__TEXT SEGMENT__:
■ ■ ■

What is Granulocytosis? - Definition, Symptoms & Causes

Instructor: Dan Washmuth

Dan has taught college Nutrition, Anatomy, Physiology, and Sports Nutrition courses and has a master's degree in Dietetics & Nutrition.

Granulocytosis is a potentially serious blood disorder that can be caused by several different conditions. This lesson will provide readers with information regarding the definition, causes, and symptoms of granulocytosis.

Too Much of a Good Thing

Dirk is a 39-year-old college professor who was recently diagnosed with leukemia, which is a cancer of the bone marrow (bone marrow produces blood in the body). Because of his leukemia and its treatments, Dirk often feels very tired, achy, and commonly has a fever.

Over the past couple of days, Dirk has started to feel particularly sick. He has felt extremely tired (more than usual), and he has been experiencing abnormal bleeding and has been sweating profusely during the night. Dirk had a feeling that these new symptoms were something other than his usual symptoms due to his cancer and treatment. Therefore, he decided to go see his doctor to see if these new symptoms might be the sign of something new. After performing several tests on Dirk, the doctor informed him that he had granulocytosis.

What is Granulocytosis?

■ ■ ■

__DATA SHOWN__:
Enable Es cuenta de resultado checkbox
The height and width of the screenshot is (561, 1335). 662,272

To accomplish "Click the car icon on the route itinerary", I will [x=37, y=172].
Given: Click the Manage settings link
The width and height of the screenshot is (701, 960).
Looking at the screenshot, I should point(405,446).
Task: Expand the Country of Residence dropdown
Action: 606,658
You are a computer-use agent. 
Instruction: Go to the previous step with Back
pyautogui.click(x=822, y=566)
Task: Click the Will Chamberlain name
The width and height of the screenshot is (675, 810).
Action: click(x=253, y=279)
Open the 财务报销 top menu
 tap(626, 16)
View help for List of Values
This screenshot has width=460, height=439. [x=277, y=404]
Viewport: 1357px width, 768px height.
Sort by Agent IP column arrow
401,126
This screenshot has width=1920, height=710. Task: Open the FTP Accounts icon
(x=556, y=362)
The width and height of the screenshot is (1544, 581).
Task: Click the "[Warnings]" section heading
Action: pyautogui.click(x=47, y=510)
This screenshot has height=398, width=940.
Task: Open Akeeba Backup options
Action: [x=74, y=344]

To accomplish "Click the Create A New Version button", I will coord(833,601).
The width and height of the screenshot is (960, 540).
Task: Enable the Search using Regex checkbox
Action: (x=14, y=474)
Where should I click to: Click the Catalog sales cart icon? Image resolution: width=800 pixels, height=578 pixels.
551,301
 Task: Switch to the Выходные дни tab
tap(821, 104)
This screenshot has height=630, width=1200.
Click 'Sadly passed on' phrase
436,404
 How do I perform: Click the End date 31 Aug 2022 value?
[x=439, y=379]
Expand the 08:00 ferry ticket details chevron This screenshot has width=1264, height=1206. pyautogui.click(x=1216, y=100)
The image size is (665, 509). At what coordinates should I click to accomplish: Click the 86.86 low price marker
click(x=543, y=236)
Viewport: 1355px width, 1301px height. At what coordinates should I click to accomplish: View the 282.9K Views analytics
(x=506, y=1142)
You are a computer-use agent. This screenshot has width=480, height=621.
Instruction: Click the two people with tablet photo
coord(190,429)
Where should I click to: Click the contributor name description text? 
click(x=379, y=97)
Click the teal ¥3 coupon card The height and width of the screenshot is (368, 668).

■ ■ ■

__TASK REQUIREMENTS__:
A: In the granulocytosis lesson, what kind of cancer is leukemia?
B: Repeat the part of the granulocytosis lesson between "Granulocytosis is a" and "symptoms of granulocytosis.", inclusive.
The entries are not needed for the work that follows.

__ANSWER LIST__:
A: Leukemia is a cancer of the bone marrow.

B:
Granulocytosis is a potentially serious blood disorder that can be caused by several different conditions. This lesson will provide readers with information regarding the definition, causes, and symptoms of granulocytosis.